Information- or Process-centric? The Answer Lies Somewhere In Between
Why informationistas must consider process.
- By Barry Devlin
- June 29, 2018
Are you an information expert or a process pundit? Do you find joy in the elegant structure of a data model or are you energized by pitch-perfect programming?
Such partitioning of skill and focus is widespread in IT. Deep and detailed expertise is required on both sides. As businesses ingest ever more external data, understanding its structure and extracting its real meaning demand advanced data expertise. Programmers of machine learning algorithms are redefining -- in depth and breadth -- the processes that will run the world.
Taken to the extreme, however, either approach can be problematic. On the information side, we end up with the intransigent data modeler whose enterprise data model is never ready for production. On the process side, the pernickety programmer is forever reworking some special subroutine for fastest performance or most extreme accuracy.
I don't consider myself an extremist but, as you can probably guess, I run with the data/information crowd. Thirty years of data warehousing does that to you.
To me, information is the basis of business computing, at the heart of digital transformation. In my Business unIntelligence conceptual architecture, information is the foundational thinking space, the starting point for all consideration of analytics and informational needs.
However, recent discussions with a company with forty years of process focus gave me pause for thought. Innovative Routines International (IRI), Inc. delivered the world's first commercial non-mainframe sort software in 1978 and has continuously extended it to handle a variety of conversion, transformation, cleansing, and integration function. Their metadata and engine-based approach shows how process orientation can deliver results quickly and efficiently: in parallel, in a single pass of the data, and without staging to storage.
Why is this important? The mindset of a product designer or system developer -- information- or process-focused -- can lead to very different implementation choices.
Why Informationistas Must Consider Process
Most data warehouse implementation methodologies begin with a logical architecture that already contains a variety of data stores arranged in layers -- an operational data store (ODS), a staging area, an enterprise data warehouse (EDW), and multiple data marts -- each with its own unique definition and objectives. Each layer has a good reason for its existence, often based on many years of design experience and painful memories.

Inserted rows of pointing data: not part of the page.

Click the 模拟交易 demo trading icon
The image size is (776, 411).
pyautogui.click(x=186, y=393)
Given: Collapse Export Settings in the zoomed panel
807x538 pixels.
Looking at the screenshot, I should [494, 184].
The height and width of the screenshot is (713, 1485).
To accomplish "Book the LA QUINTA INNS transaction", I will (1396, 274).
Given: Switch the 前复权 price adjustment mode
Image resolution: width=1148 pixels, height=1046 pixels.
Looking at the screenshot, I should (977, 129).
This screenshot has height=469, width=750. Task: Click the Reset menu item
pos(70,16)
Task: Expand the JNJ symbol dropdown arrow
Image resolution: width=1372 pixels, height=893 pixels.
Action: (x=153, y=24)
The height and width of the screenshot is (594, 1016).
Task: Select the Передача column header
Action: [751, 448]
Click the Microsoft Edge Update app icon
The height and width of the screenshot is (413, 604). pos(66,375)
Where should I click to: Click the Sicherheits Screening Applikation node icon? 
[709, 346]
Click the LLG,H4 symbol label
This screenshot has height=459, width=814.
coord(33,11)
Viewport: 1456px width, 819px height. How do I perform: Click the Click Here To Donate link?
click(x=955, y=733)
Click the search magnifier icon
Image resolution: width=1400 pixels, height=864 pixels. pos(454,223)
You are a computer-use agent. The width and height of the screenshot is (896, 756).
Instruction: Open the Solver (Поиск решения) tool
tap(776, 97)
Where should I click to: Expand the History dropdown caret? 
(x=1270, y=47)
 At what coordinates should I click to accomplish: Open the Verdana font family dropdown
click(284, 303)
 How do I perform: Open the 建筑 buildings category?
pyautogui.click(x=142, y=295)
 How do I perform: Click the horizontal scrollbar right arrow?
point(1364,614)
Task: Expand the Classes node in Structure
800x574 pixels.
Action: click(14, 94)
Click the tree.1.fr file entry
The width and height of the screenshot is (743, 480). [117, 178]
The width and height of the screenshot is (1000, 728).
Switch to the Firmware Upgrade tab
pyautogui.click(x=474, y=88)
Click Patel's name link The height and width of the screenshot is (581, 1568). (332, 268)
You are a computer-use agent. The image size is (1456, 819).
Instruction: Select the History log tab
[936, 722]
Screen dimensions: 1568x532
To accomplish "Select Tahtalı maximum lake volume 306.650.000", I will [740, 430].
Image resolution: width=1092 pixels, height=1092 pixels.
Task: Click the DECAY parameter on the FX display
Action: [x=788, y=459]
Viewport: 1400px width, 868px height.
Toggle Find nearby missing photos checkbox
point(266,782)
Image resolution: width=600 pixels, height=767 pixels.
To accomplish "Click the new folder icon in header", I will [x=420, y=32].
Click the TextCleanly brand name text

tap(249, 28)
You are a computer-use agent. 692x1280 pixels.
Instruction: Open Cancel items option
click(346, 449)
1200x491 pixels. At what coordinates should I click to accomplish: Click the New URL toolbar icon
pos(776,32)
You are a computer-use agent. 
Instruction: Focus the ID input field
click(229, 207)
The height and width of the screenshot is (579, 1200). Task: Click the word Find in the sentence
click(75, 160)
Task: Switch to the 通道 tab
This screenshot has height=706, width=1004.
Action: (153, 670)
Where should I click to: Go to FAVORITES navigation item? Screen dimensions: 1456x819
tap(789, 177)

A good example is the rationale for an ODS, "used for operational reporting, controls, and decision making" according to Wikipedia. The article goes on to position the ODS as a feed for the EDW and a place for some "loose integration" of data. The information-centric view will see operational reporting, controls, and decision making as valid requirements and some value in the loose integration of data prior to its entry into the EDW.
Similar -- and somewhat overlapping -- arguments can justify a staging area in the information-centric view. The result, in many cases, is four layers of data stores, each feeding data to the one above it. The impact on data timeliness for the businessperson is clear. Agility in development and, especially, in maintenance is a challenge.
In contrast, a process-centric view of the ODS requirements and objectives tries first to satisfy them in code rather than storage structures. Data can be loosely integrated and passed directly to the app used by the businessperson for operational reporting. The number of near-copies of the same data is reduced, data management is eased, maintenance agility is improved, and -- most important -- the business gets its data earlier.
A similar analysis can be applied to each layer in a traditional data warehouse architecture. Whereas the informationista may implement four layers, the processite would have none at all, having no storage structures between the data sources and the businesspeople using the data.
Of course, neither extreme is ideal -- in medio stat virtus. Trade-offs in data management, performance, and cost (among other factors) will lead to a design with fewer layers and, indeed, with data of different qualities taking alternative paths through the layering and bypassing one or more layers. An integrated set of customer reference data, for example, may be deemed worth storing in the EDW before passing to the business user, whereas a list of open orders may be passed directly through to the same user, with the two sets of data being joined "on the fly."
Data lake population design and operational analytics model management is another area where process-centric thinking helps to simplify the data integration and management environment. I discuss these and other scenarios further elsewhere.
The Middle Line
If you are an informationista, the real value of process-centric thinking is to allow (or force) you to consider other options for data warehouse design than the traditional fully layered approach. If you are a processite -- and many data lake builders are -- consider how the information-centric view of your friendly BI Center of Competence can help put some structure on the data lake.
Dr. Barry Devlin defined the first data warehouse architecture in 1985 and is among the world’s foremost authorities on BI, big data, and beyond. His 2013 book, Business unIntelligence, offers a new architecture for modern information use and management.